| What needs to be done |
Copy out each line below exactly as written.

| Records excerpted from a collection |
-.-.-

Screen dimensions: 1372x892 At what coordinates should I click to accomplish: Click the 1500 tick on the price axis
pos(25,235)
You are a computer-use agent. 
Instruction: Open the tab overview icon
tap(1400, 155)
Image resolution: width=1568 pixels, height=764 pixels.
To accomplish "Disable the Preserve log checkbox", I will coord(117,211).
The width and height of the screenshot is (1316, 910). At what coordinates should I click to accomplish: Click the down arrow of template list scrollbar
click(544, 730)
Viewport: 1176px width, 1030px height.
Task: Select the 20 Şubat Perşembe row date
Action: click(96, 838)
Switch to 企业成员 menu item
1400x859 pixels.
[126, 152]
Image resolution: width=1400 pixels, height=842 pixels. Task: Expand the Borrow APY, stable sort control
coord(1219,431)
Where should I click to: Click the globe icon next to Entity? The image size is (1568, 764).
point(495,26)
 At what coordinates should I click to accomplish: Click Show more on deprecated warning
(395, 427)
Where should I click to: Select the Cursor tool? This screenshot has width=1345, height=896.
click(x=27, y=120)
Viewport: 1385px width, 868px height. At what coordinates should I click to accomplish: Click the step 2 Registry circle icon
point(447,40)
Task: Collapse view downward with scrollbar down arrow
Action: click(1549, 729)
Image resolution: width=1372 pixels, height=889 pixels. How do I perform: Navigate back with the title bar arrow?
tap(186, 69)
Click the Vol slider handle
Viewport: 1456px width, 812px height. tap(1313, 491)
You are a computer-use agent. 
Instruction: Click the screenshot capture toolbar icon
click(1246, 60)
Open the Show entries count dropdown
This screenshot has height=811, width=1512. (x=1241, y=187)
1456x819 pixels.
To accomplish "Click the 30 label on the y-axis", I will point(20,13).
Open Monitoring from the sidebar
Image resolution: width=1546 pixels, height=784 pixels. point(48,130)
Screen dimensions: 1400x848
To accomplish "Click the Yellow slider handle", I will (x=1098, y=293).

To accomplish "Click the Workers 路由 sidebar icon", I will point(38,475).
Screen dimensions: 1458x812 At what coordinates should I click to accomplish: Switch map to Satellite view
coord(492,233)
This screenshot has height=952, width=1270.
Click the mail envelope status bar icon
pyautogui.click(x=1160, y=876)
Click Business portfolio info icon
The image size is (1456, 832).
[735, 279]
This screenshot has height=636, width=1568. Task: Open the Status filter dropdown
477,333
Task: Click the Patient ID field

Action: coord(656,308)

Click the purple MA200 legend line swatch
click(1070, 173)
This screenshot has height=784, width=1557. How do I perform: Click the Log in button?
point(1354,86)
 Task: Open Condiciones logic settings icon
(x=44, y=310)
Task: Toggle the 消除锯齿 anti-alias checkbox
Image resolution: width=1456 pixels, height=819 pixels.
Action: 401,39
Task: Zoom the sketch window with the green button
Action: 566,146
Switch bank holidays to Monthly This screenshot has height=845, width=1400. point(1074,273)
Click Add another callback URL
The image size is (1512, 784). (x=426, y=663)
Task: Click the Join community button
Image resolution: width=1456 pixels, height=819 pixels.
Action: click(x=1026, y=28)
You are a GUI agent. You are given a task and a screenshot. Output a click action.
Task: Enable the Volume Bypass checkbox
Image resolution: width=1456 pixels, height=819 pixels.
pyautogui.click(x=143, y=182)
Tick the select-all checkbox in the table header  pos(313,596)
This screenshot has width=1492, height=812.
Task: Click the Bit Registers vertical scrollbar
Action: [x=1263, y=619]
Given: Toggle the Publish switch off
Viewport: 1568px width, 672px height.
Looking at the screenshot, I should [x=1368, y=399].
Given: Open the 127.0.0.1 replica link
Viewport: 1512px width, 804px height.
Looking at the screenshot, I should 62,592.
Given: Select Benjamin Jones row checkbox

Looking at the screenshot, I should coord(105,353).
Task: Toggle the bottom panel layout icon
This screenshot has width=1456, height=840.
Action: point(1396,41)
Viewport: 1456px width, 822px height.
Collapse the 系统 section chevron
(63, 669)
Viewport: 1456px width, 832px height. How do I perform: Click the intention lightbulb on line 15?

-.-.-

| Task output |
Screen dimensions: 1372x892 At what coordinates should I click to accomplish: Click the 1500 tick on the price axis
pos(25,235)
You are a computer-use agent. 
Instruction: Open the tab overview icon
tap(1400, 155)
Image resolution: width=1568 pixels, height=764 pixels.
To accomplish "Disable the Preserve log checkbox", I will coord(117,211).
The width and height of the screenshot is (1316, 910). At what coordinates should I click to accomplish: Click the down arrow of template list scrollbar
click(544, 730)
Viewport: 1176px width, 1030px height.
Task: Select the 20 Şubat Perşembe row date
Action: click(96, 838)
Switch to 企业成员 menu item
1400x859 pixels.
[126, 152]
Image resolution: width=1400 pixels, height=842 pixels. Task: Expand the Borrow APY, stable sort control
coord(1219,431)
Where should I click to: Click the globe icon next to Entity? The image size is (1568, 764).
point(495,26)
 At what coordinates should I click to accomplish: Click Show more on deprecated warning
(395, 427)
Where should I click to: Select the Cursor tool? This screenshot has width=1345, height=896.
click(x=27, y=120)
Viewport: 1385px width, 868px height. At what coordinates should I click to accomplish: Click the step 2 Registry circle icon
point(447,40)
Task: Collapse view downward with scrollbar down arrow
Action: click(1549, 729)
Image resolution: width=1372 pixels, height=889 pixels. How do I perform: Navigate back with the title bar arrow?
tap(186, 69)
Click the Vol slider handle
Viewport: 1456px width, 812px height. tap(1313, 491)
You are a computer-use agent. 
Instruction: Click the screenshot capture toolbar icon
click(1246, 60)
Open the Show entries count dropdown
This screenshot has height=811, width=1512. (x=1241, y=187)
1456x819 pixels.
To accomplish "Click the 30 label on the y-axis", I will point(20,13).
Open Monitoring from the sidebar
Image resolution: width=1546 pixels, height=784 pixels. point(48,130)
Screen dimensions: 1400x848
To accomplish "Click the Yellow slider handle", I will (x=1098, y=293).

To accomplish "Click the Workers 路由 sidebar icon", I will point(38,475).
Screen dimensions: 1458x812 At what coordinates should I click to accomplish: Switch map to Satellite view
coord(492,233)
This screenshot has height=952, width=1270.
Click the mail envelope status bar icon
pyautogui.click(x=1160, y=876)
Click Business portfolio info icon
The image size is (1456, 832).
[735, 279]
This screenshot has height=636, width=1568. Task: Open the Status filter dropdown
477,333
Task: Click the Patient ID field

Action: coord(656,308)

Click the purple MA200 legend line swatch
click(1070, 173)
This screenshot has height=784, width=1557. How do I perform: Click the Log in button?
point(1354,86)
 Task: Open Condiciones logic settings icon
(x=44, y=310)
Task: Toggle the 消除锯齿 anti-alias checkbox
Image resolution: width=1456 pixels, height=819 pixels.
Action: 401,39
Task: Zoom the sketch window with the green button
Action: 566,146
Switch bank holidays to Monthly This screenshot has height=845, width=1400. point(1074,273)
Click Add another callback URL
The image size is (1512, 784). (x=426, y=663)
Task: Click the Join community button
Image resolution: width=1456 pixels, height=819 pixels.
Action: click(x=1026, y=28)
You are a GUI agent. You are given a task and a screenshot. Output a click action.
Task: Enable the Volume Bypass checkbox
Image resolution: width=1456 pixels, height=819 pixels.
pyautogui.click(x=143, y=182)
Tick the select-all checkbox in the table header  pos(313,596)
This screenshot has width=1492, height=812.
Task: Click the Bit Registers vertical scrollbar
Action: [x=1263, y=619]
Given: Toggle the Publish switch off
Viewport: 1568px width, 672px height.
Looking at the screenshot, I should [x=1368, y=399].
Given: Open the 127.0.0.1 replica link
Viewport: 1512px width, 804px height.
Looking at the screenshot, I should 62,592.
Given: Select Benjamin Jones row checkbox

Looking at the screenshot, I should coord(105,353).
Task: Toggle the bottom panel layout icon
This screenshot has width=1456, height=840.
Action: point(1396,41)
Viewport: 1456px width, 822px height.
Collapse the 系统 section chevron
(63, 669)
Viewport: 1456px width, 832px height. How do I perform: Click the intention lightbulb on line 15?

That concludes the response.